● **GIVEN ENTRIES**
[Begin]
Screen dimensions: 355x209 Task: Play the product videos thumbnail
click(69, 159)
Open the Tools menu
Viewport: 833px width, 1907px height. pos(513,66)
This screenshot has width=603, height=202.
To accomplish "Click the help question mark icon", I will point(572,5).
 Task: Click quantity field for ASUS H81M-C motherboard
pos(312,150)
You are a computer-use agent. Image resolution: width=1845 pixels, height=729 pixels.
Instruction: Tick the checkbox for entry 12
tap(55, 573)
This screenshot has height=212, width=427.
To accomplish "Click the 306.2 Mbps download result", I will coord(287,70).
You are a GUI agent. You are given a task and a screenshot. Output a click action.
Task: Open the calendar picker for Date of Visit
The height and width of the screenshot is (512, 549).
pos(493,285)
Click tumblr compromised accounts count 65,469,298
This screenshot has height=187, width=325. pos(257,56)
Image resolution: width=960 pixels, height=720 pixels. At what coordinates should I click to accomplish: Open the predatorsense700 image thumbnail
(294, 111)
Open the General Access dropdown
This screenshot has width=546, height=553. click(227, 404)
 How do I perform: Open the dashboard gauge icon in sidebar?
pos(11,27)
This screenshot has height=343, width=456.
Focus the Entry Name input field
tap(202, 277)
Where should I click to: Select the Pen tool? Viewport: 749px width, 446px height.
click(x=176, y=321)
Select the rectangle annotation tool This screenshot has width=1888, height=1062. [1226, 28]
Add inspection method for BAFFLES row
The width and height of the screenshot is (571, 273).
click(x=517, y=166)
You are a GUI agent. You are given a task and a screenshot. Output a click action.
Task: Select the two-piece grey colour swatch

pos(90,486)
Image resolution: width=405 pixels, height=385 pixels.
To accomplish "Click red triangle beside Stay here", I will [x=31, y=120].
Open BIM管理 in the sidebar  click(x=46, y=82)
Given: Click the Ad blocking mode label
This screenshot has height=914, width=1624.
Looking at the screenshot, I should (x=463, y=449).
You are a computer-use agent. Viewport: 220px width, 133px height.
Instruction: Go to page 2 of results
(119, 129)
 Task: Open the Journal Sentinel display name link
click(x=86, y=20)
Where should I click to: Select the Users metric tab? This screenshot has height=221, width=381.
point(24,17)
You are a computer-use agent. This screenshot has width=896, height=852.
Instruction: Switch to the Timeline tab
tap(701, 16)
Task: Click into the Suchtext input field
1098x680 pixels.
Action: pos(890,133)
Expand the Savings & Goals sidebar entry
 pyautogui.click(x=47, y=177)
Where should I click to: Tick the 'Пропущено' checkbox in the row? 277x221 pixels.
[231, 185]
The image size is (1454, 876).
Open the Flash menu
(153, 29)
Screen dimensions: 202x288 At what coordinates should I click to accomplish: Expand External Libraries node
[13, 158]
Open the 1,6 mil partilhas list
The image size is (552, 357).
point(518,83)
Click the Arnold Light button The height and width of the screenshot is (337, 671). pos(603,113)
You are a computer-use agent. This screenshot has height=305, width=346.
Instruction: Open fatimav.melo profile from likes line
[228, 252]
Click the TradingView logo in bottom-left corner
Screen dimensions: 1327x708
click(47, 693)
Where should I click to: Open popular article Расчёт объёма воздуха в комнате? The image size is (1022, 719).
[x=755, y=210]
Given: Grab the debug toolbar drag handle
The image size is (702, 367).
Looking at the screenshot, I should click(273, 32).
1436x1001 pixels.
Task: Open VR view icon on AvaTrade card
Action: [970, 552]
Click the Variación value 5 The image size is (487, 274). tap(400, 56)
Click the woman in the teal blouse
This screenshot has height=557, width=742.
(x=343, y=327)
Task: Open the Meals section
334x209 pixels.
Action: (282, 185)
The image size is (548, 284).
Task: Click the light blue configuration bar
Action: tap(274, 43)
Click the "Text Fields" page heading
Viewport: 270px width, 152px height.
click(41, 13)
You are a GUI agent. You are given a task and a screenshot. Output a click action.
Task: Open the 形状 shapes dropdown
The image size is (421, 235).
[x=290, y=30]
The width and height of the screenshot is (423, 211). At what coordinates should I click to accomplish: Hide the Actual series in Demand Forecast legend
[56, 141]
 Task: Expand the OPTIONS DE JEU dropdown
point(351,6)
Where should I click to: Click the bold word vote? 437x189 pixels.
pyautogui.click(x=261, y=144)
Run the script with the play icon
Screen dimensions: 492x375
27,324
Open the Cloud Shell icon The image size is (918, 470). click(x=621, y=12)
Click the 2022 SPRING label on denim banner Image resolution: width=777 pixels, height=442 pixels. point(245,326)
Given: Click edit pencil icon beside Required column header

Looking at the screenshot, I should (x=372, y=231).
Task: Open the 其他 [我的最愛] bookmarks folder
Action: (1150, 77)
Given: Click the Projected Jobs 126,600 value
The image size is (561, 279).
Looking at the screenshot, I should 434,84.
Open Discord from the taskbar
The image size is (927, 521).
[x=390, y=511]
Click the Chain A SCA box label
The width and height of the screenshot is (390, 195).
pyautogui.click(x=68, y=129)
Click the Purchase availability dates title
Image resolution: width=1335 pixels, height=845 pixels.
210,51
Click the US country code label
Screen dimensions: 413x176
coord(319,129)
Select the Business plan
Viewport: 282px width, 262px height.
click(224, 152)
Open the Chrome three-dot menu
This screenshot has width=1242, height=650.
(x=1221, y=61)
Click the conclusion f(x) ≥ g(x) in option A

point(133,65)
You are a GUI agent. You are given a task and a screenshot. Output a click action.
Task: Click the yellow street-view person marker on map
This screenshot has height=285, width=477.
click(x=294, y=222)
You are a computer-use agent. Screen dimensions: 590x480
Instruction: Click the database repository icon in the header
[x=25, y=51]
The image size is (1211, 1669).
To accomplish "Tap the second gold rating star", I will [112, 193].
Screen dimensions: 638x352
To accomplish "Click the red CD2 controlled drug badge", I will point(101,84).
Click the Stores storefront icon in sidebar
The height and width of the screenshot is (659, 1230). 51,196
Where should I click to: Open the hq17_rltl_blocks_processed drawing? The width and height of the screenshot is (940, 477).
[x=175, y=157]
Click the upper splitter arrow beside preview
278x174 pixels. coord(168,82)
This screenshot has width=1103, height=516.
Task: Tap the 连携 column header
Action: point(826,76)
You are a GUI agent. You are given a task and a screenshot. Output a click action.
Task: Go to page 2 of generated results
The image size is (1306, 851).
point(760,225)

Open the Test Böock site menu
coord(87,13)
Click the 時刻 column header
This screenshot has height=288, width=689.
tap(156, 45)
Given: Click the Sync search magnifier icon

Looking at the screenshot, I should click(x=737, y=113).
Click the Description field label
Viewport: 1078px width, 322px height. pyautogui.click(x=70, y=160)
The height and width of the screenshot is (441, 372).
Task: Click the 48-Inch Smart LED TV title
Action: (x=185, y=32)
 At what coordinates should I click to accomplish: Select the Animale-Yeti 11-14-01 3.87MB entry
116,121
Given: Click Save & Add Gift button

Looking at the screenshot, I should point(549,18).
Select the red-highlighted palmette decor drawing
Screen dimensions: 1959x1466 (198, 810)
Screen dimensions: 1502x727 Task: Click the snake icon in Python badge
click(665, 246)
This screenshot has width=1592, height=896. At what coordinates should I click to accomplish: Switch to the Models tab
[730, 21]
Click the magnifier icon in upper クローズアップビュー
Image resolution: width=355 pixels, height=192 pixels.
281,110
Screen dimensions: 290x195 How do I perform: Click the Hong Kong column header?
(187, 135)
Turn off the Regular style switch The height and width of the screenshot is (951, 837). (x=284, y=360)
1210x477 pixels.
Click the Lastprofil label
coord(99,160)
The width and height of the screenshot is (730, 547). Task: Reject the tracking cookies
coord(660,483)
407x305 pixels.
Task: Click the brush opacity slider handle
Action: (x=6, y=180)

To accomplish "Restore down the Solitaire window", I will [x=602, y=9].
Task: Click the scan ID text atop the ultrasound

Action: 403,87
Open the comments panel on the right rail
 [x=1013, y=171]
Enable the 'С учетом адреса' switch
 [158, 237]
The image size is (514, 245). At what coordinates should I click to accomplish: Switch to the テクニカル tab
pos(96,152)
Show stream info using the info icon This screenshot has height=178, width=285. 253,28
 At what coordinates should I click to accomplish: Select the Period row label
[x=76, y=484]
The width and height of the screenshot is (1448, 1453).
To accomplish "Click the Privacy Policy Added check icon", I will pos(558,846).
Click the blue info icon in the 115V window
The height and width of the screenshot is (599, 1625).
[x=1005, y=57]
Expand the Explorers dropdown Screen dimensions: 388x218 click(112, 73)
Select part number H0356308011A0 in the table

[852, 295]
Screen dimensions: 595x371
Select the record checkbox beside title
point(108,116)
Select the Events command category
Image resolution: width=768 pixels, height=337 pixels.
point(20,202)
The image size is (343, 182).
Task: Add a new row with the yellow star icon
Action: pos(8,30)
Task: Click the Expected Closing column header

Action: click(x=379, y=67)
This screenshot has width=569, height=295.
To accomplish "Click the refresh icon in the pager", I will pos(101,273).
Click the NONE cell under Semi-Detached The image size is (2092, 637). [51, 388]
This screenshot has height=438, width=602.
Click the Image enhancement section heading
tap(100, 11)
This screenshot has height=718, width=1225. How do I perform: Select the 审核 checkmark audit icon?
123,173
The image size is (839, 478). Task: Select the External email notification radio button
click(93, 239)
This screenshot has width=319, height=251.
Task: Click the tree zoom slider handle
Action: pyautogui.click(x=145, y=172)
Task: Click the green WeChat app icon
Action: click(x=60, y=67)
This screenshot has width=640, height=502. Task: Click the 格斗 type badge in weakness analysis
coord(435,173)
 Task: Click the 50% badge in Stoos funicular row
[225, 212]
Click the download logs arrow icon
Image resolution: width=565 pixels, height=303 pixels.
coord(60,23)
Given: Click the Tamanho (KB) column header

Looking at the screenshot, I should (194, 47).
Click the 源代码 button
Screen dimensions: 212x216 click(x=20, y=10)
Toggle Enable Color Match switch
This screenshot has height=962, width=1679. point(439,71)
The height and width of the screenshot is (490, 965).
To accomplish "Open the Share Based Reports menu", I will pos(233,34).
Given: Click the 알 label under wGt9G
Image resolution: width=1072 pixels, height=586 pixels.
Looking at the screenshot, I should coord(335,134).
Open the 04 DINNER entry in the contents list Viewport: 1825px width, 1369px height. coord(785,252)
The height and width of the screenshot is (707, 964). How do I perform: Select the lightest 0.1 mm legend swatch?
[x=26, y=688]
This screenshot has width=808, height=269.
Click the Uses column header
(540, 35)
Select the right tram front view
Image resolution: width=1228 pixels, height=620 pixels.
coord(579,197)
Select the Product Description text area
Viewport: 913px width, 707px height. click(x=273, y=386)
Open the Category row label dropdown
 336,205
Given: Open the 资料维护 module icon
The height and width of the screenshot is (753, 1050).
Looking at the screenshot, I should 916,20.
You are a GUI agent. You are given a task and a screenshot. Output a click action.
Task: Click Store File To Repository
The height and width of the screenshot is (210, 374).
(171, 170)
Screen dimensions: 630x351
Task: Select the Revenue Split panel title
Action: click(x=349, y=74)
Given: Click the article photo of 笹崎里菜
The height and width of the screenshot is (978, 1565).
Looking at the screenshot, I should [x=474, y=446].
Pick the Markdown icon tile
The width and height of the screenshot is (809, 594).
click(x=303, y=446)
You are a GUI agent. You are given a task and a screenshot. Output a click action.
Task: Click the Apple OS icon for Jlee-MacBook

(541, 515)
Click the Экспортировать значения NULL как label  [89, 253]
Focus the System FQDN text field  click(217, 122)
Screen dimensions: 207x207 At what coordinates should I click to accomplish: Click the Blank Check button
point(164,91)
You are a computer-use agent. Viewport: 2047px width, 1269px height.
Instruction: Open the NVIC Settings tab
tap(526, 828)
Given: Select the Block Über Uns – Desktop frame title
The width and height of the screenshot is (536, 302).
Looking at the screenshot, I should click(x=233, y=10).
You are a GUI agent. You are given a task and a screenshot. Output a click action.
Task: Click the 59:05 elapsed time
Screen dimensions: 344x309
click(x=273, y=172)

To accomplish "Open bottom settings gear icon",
[End]
● **YOUR GOAL**
Gather every line from the entries above that contains the word "bottom", and copy each of those lines in full.

● **RESULT FOR THIS TASK**
Click the TradingView logo in bottom-left corner
To accomplish "Open bottom settings gear icon",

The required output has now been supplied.